Com a proximidade das eleições gerais de 2026, a Diocese de Marabá divulgou um documento assinado pelo bispo diocesano Dom Vital Corbellini, no último dia 21 de agosto, reafirmando as diretrizes da Igreja Católica para o período eleitoral.
O documento traz uma série de orientações dirigidas ao clero, às pessoas consagradas, às lideranças de pastorais, movimentos e serviços, e a todos os leigos da Igreja local.
A iniciativa acolhe a mensagem do Conselho Permanente da Conferência Nacional dos Bispos do Brasil (CNBB), emitida em 17 de junho de 2026, ressaltando que a Igreja Católica não indica candidatos nem partidos.
A diretiva alerta contra a desigualdade social, a corrupção, a compra de votos e a disseminação de mentiras, destacando que a política ética constitui "uma das mais elevadas formas de caridade".

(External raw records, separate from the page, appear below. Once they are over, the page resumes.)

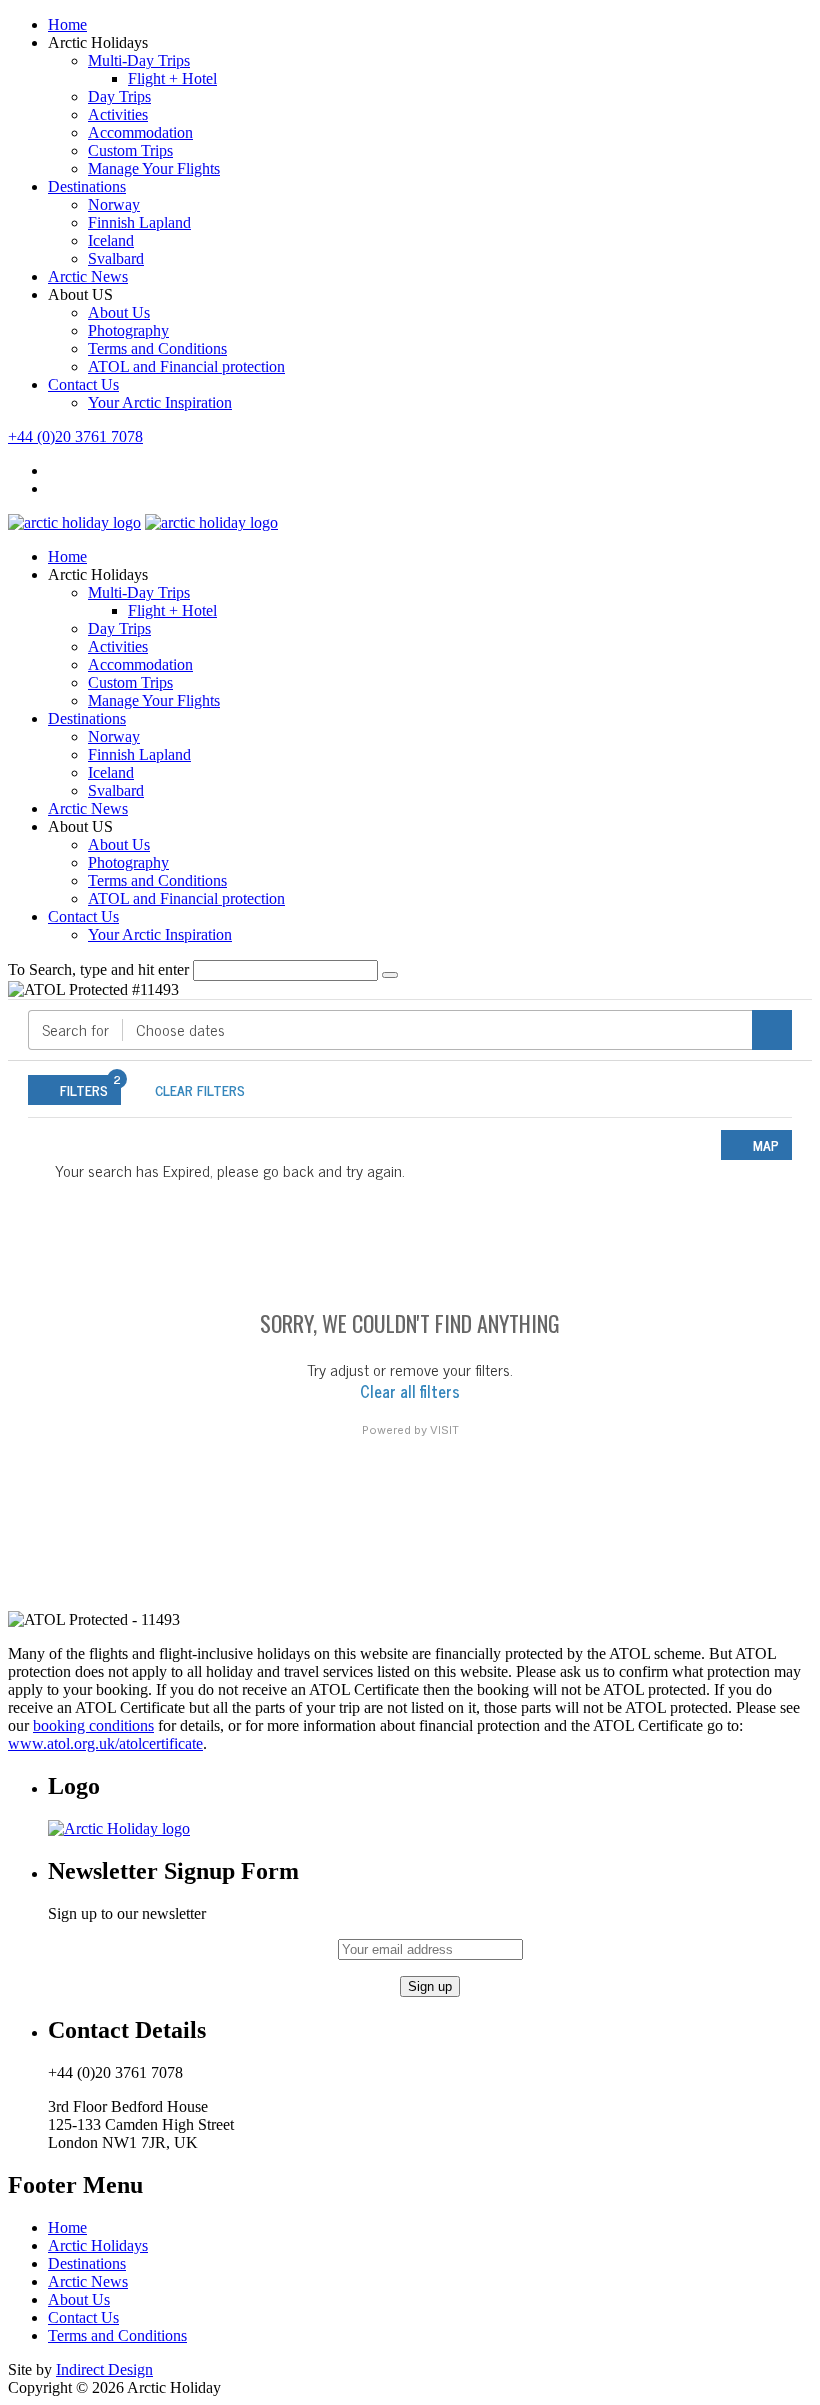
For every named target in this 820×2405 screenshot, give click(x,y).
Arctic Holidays (98, 2245)
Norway (114, 204)
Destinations (87, 186)
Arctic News (88, 276)
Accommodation (140, 132)
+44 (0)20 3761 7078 (75, 436)
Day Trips (119, 96)
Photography (128, 330)
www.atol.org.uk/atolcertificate (105, 1743)
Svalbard (116, 258)
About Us (119, 312)
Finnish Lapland (139, 222)
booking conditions (93, 1725)
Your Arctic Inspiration (160, 402)
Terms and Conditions (157, 348)
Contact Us (83, 384)
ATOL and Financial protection (186, 366)
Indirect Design (104, 2369)
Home (67, 24)
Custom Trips (130, 150)
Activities (118, 114)
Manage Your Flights (154, 168)
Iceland (111, 240)
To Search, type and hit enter (98, 969)
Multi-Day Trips (139, 60)
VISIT (444, 1430)
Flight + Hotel (172, 78)
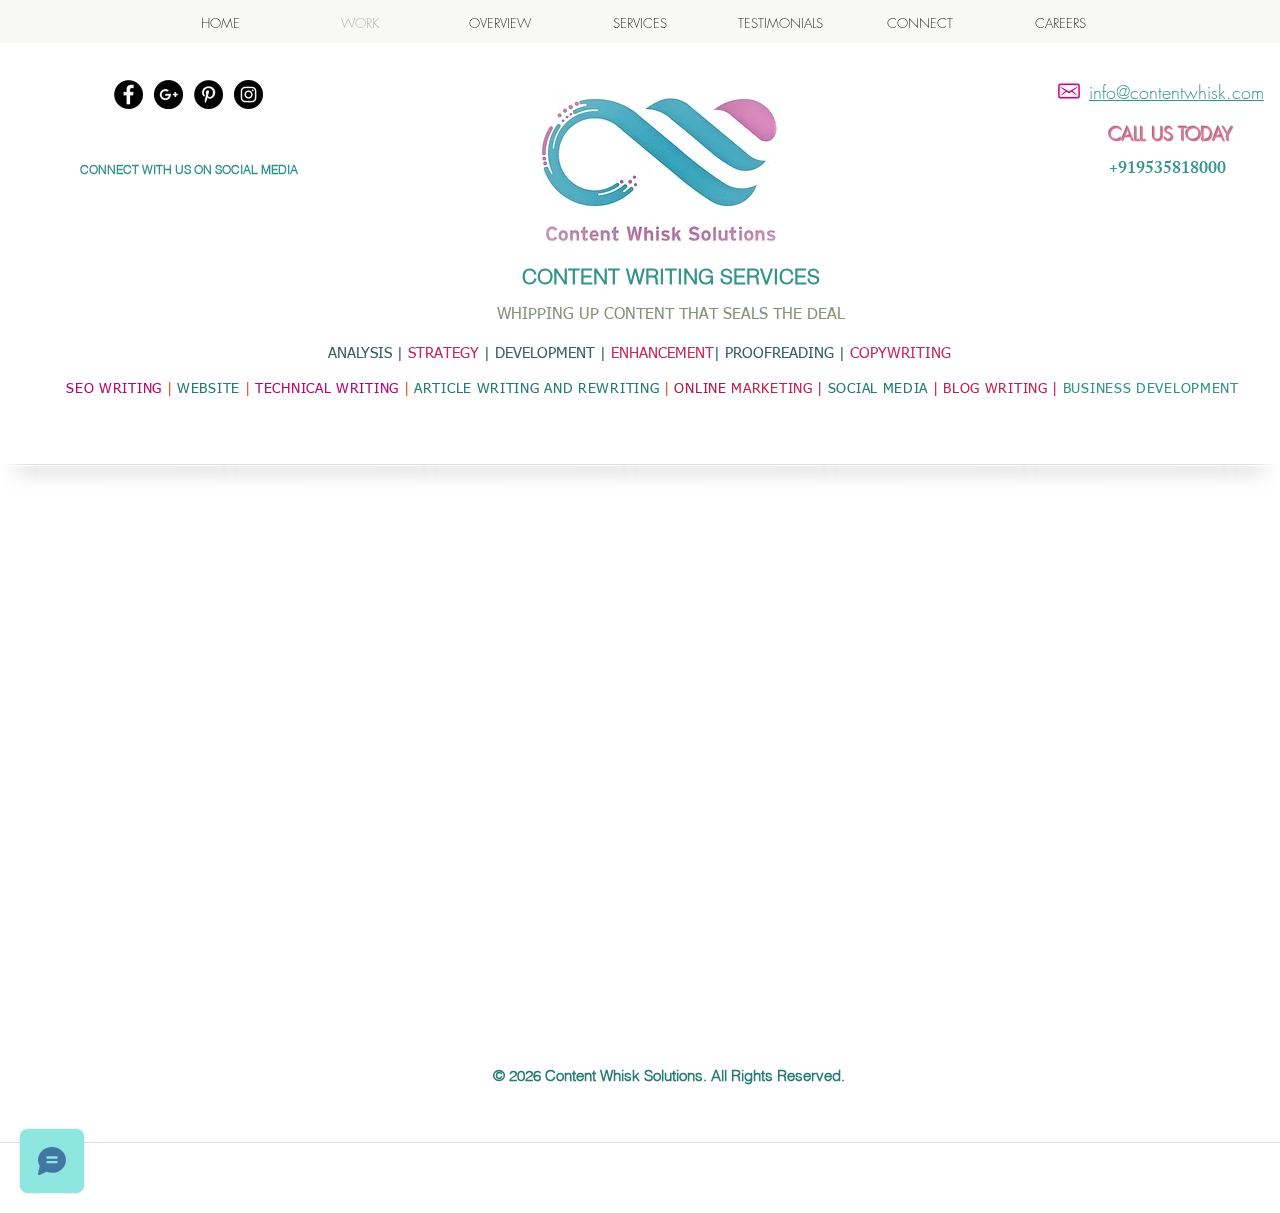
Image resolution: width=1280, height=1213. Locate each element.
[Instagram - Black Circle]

Assim, de acordo com o documento, a Diocese de Marabá ressalta que templos, capelas, salões paroquiais e demais dependências da comunidade não devem ser utilizados, direta ou indiretamente, para propaganda eleitoral.
A orientação baseia-se na Lei Eleitoral (Lei nº 9.504/1997, art.
37, § 4º), que qualifica templos religiosos como bens de uso comum.
Pede-se ainda evitar, no entorno desses locais, práticas que confundam o anúncio do Evangelho com a promoção de candidaturas.
Outra medida é amparada pelo Código de Direito Canônico (cân.
285, § 3º e cân.
287, § 2º), em que a Diocese proíbe clérigos de assumirem cargos no poder civil ou de terem parte ativa em partidos políticos.
A mesma prudência se aplica às pessoas consagradas e lideranças de movimentos e serviços, vetando qualquer apoio, discurso ou publicação — inclusive em redes sociais oficiais — que sugira preferência político-partidária.
A instrumentalização da autoridade moral e do espaço eclesial é caracterizada como abuso de poder religioso, sujeito à cassação de registro ou inelegibilidade dos beneficiados.
Embora reconheça a participação política como um dever cívico e de cidadania, a Diocese pede também que os fiéis evitem o uso de camisas, bonés, adesivos, bandeiras ou santinhos durante celebrações, novenas, procissões e eventos religiosos, preservando a unidade comunitária.
Por fim, o documento alerta que o descumprimento das normas pode gerar consequências pessoais e institucionais.
A legislação prevê multa para os responsáveis por propaganda irregular em bens de uso comum (art.
37, § 1º, da Lei nº 9.504/1997), e a responsabilização pode alcançar paróquias e entidades vinculadas à Diocese que autorizarem ou consentirem com tais práticas.
Párocos e coordenadores devem zelar pelo cumprimento e reportar dúvidas ou riscos à Cúria Diocesana.